As 2020 was finally coming to an end, I began listing the tools that came into my day-to-day work during this period, checking what I have learnt from them. Interested? Let’s see that together.

Note: This is mostly a translation of my post on LinuxFR.org. If your native language is French or similar, you may as well read it there.

Docker

I knew Docker only by its name and I had heard here and there that it was a great tool to isolate your programs from the system. For sure it is a great tool.

If you develop an application for Linux, it is a real gain to have a Docker image with all the dependencies required by the application. On one side it allows to easily retrieve the list of dependencies as well as their versions, and on the other side it gives the ability to launch the builds in a clean environment. Did you ever had the problem of a build linking with libfoo 2.4 while it actually needed 3.7, because both were available on the system? Isolating the build will help you on this.

It is especially very practical on the CI. There you launch your build in a Docker image containing only was is required to compile. If you forgot a dependency, you will see it immediately. If you put too many dependencies, mmh…, you still don’t see it. Well, yes, it is still necessary to have proper dependency management, it just makes that easier. For example, if you have a project that requires awesome-tool 2.3 and another one that requires awesome-tool 3.2, you create an image with each version and there you go.
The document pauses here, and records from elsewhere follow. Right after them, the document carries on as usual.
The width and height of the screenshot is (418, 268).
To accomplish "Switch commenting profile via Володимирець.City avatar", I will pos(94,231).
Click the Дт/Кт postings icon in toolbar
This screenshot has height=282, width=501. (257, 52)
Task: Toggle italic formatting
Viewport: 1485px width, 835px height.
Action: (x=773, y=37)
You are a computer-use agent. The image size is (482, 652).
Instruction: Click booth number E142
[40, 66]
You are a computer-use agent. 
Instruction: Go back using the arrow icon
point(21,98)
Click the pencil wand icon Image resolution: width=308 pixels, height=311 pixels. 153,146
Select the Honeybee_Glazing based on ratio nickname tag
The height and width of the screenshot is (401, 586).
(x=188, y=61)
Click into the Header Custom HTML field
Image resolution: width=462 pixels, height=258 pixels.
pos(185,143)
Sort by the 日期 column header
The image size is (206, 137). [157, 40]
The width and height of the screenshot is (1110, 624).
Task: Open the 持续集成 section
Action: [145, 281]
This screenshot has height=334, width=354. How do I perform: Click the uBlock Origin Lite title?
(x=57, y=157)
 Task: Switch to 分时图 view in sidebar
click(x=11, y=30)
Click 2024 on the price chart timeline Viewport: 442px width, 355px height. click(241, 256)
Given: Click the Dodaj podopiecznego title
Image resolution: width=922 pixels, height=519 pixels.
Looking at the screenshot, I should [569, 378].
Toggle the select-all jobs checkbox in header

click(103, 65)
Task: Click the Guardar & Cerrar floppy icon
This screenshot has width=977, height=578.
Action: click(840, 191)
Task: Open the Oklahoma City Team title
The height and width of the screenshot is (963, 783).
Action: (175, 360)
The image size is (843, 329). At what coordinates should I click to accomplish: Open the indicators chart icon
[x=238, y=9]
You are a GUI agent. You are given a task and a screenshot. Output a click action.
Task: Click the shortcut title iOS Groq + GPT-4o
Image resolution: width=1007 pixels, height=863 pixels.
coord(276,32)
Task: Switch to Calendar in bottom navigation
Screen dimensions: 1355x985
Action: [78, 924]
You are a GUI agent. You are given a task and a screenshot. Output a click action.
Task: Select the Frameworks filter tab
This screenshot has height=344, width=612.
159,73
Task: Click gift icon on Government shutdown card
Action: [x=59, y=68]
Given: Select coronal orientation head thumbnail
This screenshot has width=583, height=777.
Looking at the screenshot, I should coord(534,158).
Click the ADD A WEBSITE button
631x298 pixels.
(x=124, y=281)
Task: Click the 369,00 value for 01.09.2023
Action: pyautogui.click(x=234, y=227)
In the general case of a project having specific dependencies, you can also easily handle dependencies without Docker by configuring the build properly and by installing the dependencies in a project-specific directory rather than at the system level. But there are still some tools that do not like being duplicated, for example Python or Ruby. With Python you can get away with virtualenv, even though it feels a bit fragile to me as it creates links to the original Python installation. With Ruby, if I recall correctly, it is incredibly painful, maybe even impossible, to have multiple installations of Ruby Version Manager. That being said, I did not look into it since two years. Maybe it has improved since.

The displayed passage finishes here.